#### WHAT YOU NEED TO DO
Turn the rows into a Markdown table with the columns No. and Line, starting at the line that has "This screenshot has width=611, height=572." and stopping after the line that has "coord(488,547)". Skip blank lines and leave the pictures out.

#### ROWS
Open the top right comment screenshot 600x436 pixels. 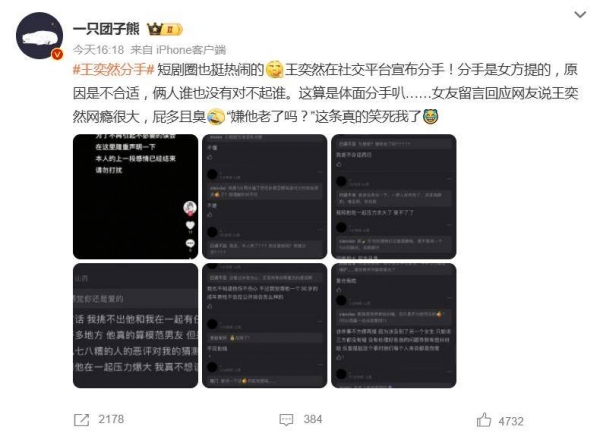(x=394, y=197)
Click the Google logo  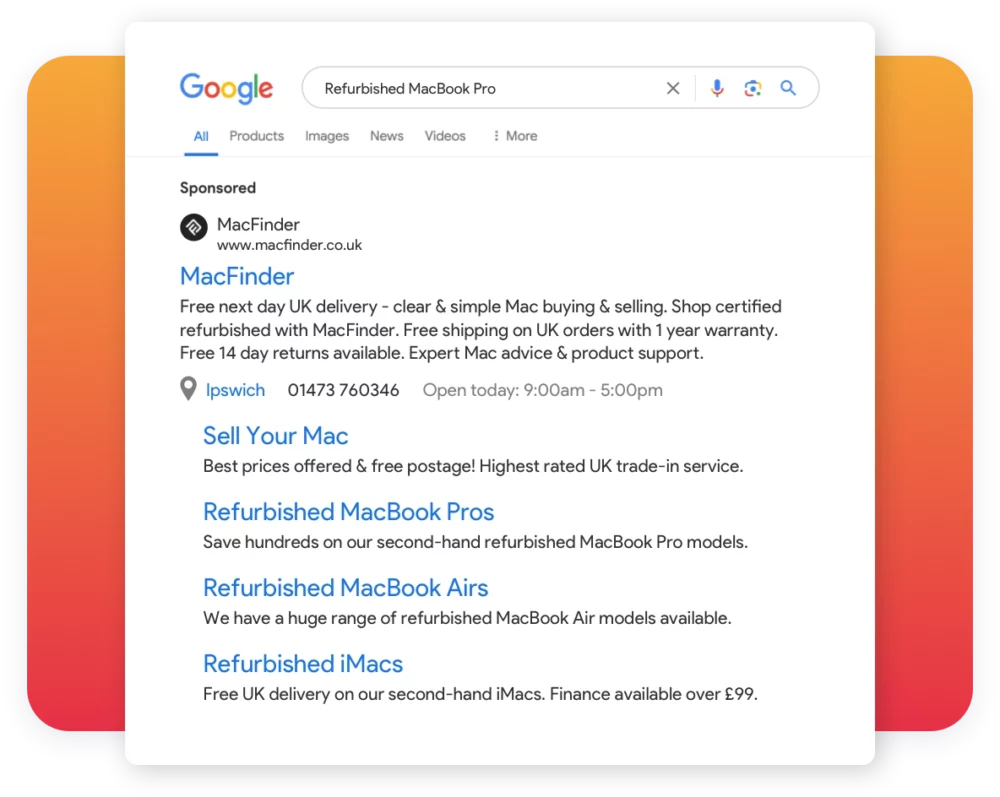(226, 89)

---

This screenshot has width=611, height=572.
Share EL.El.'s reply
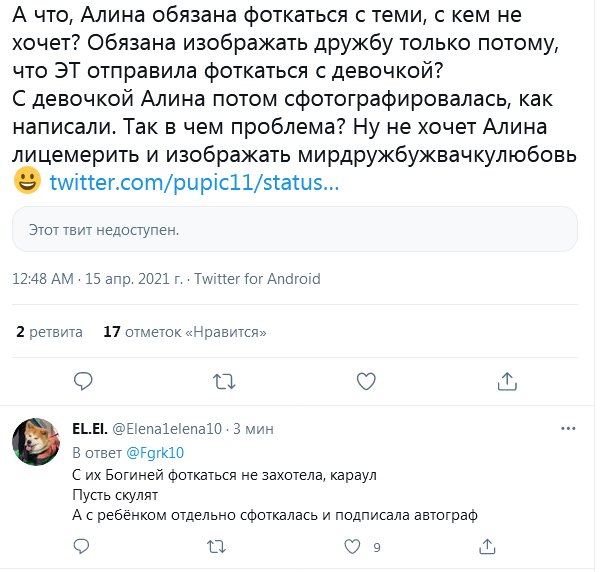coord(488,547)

#### FULL ANSWER
| No. | Line |
|---|---|
| 1 | This screenshot has width=611, height=572. |
| 2 | Share EL.El.'s reply |
| 3 | coord(488,547) |